## Information given

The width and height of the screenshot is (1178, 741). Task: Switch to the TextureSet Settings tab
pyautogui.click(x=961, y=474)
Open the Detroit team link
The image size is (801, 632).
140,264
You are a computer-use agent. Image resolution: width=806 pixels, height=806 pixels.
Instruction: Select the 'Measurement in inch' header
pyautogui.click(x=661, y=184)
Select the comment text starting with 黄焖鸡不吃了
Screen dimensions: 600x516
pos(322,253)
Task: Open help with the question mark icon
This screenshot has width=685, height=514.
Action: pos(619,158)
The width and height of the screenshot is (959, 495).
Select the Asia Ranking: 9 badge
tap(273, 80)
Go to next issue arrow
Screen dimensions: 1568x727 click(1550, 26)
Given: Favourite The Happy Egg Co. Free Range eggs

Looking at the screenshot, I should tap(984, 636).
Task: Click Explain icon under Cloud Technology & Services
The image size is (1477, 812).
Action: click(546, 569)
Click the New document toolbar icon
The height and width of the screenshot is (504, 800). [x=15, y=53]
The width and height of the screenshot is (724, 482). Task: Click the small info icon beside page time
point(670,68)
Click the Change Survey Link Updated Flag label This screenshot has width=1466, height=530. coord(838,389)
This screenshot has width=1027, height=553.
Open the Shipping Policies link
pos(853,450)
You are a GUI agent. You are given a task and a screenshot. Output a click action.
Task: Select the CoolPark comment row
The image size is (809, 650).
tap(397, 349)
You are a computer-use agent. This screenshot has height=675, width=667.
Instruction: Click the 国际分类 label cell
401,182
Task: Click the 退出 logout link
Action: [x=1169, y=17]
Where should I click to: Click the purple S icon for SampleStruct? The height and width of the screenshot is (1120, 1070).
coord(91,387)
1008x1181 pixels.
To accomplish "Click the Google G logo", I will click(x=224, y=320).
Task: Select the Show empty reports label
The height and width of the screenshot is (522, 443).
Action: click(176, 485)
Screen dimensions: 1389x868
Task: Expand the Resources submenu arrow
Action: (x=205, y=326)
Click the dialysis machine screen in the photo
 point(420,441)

## Description of the task
The answer consists of every entry, returned exactly.

## Answer box
The width and height of the screenshot is (1178, 741). Task: Switch to the TextureSet Settings tab
pyautogui.click(x=961, y=474)
Open the Detroit team link
The image size is (801, 632).
140,264
You are a computer-use agent. Image resolution: width=806 pixels, height=806 pixels.
Instruction: Select the 'Measurement in inch' header
pyautogui.click(x=661, y=184)
Select the comment text starting with 黄焖鸡不吃了
Screen dimensions: 600x516
pos(322,253)
Task: Open help with the question mark icon
This screenshot has width=685, height=514.
Action: pos(619,158)
The width and height of the screenshot is (959, 495).
Select the Asia Ranking: 9 badge
tap(273, 80)
Go to next issue arrow
Screen dimensions: 1568x727 click(1550, 26)
Given: Favourite The Happy Egg Co. Free Range eggs

Looking at the screenshot, I should tap(984, 636).
Task: Click Explain icon under Cloud Technology & Services
The image size is (1477, 812).
Action: click(546, 569)
Click the New document toolbar icon
The height and width of the screenshot is (504, 800). [x=15, y=53]
The width and height of the screenshot is (724, 482). Task: Click the small info icon beside page time
point(670,68)
Click the Change Survey Link Updated Flag label This screenshot has width=1466, height=530. coord(838,389)
This screenshot has width=1027, height=553.
Open the Shipping Policies link
pos(853,450)
You are a GUI agent. You are given a task and a screenshot. Output a click action.
Task: Select the CoolPark comment row
The image size is (809, 650).
tap(397, 349)
You are a computer-use agent. This screenshot has height=675, width=667.
Instruction: Click the 国际分类 label cell
401,182
Task: Click the 退出 logout link
Action: [x=1169, y=17]
Where should I click to: Click the purple S icon for SampleStruct? The height and width of the screenshot is (1120, 1070).
coord(91,387)
1008x1181 pixels.
To accomplish "Click the Google G logo", I will click(x=224, y=320).
Task: Select the Show empty reports label
The height and width of the screenshot is (522, 443).
Action: click(176, 485)
Screen dimensions: 1389x868
Task: Expand the Resources submenu arrow
Action: (x=205, y=326)
Click the dialysis machine screen in the photo
 point(420,441)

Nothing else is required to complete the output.